Former ALSCON staff warn government over unpaid arrears

Failure of the
federal government to pay the severance benefits of former staff of
Aluminum Smelter Company of Nigeria (ALSCON) Plc may trigger another
industrial crisis in the area, as the affected people at the weekend
threatened to use any means available to them to get their allowances.

Kelechi Otuh, Akwa
Ibom State council chairman, Metal Products Senior Staff Association of
Nigeria, said in Abuja at the weekend that prior to the privatization
of the company in 2007, the workers were owed over N6 billion, a
development he said led to the death of many of their members.

The chairman
refused to mention the other means they plan to use to recover their
money. He said the company commenced production of aluminium ingots in
1997, but stopped in 1999 owing to financial and technical problems.

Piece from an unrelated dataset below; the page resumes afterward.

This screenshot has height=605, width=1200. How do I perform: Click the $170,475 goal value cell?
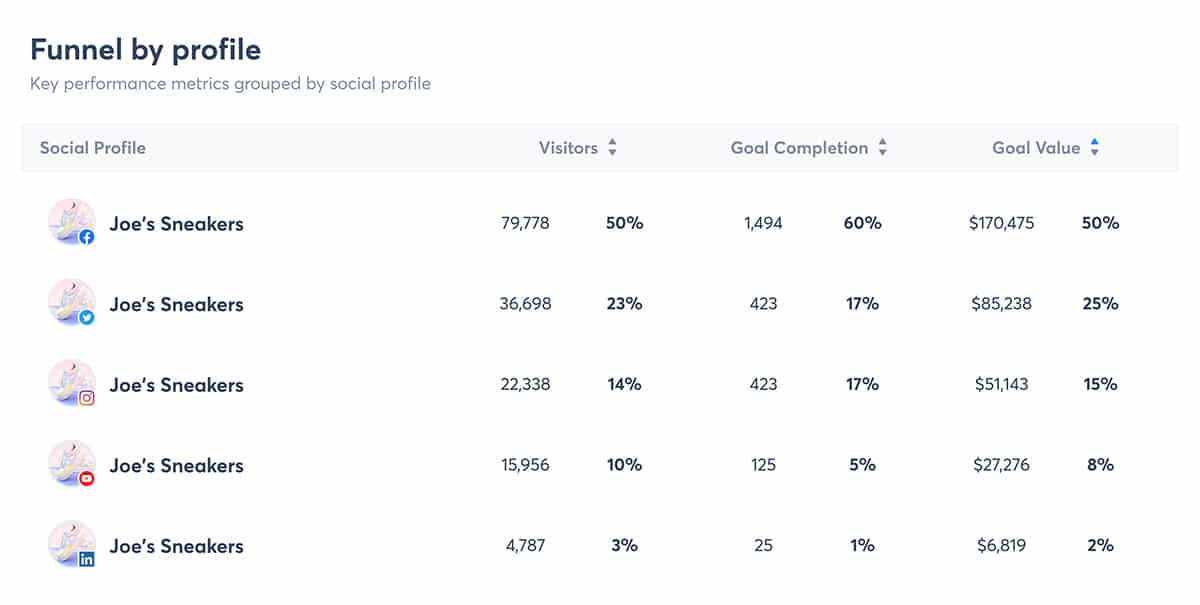[x=1000, y=223]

He
said this led to the downsizing of staff without due process of
disengagement.

“Only part payments of our benefits were paid,” he said.

Mr Otuh said long
before the BPE decided to privatize ALSCON, the workers went to court
to plead that the management of ALSCON be compelled to renegotiate
their collective agreements, which had expired in 2001. Both the
Industrial Arbitration Panel (IAP) and the National Industrial Court
(NIC) granted judgement in favour of ALSCON workers, by ordering that
ALSCON management should negotiate new conditions of service with the
workers. In their resolution of October 13, 2005, the National Assembly
upheld the IAP decision and ordered ALSCON management to comply without
further delay.

“We are calling on
the federal government and the Bureau of Public Enterprises, whose
responsibility it was to pay employees’ liabilities in privatized
enterprises, to urgently intervene in this protracted issue of unpaid
severance to former ALSCON employees so that the workers and the entire
community of Ikot Abasi will work and live in peace, especially now
that the amnesty programme is still on course,” he said.

Troubled privatisation

ALSCON began
operations in October 1997 and a few months later reached a production
capacity of 40 tonnes. The plant was designed to produce 193 000 tonnes
of aluminium annually. As at today, a tonne of aluminium costs about
3,000 USD. What this means is that at full capacity, ALSCON can
generate approximately $600 million every year.

The privatisation
of ALSCON was one of the most protracted in the annals of the Bureau of
Public Enterprises (BPE). The privatisation began in 2003 and lasted
till 2007, when ALSCON was handed over to DAYSEN Holdings, who invited
Russian Aluminium to manage the plant.

To date, some key
issues relating to the privatization have not been resolved, including
the unpaid severance benefits to former staff of ALSCON.

On June 3, 2007,
militants invaded ALSCON residential quarters and abducted six Russian
expatriates, including the Managing Director of the company. The
militants claimed that they had to strike in order to attract the
government’s attention to the plight of over 1800 former ALSCON staff,
whose severance benefits are being withheld by the BPE.

Most of these staff are still within Ikot Abasi, patiently waiting
for their entitlements, while over 20 of them have reportedly died.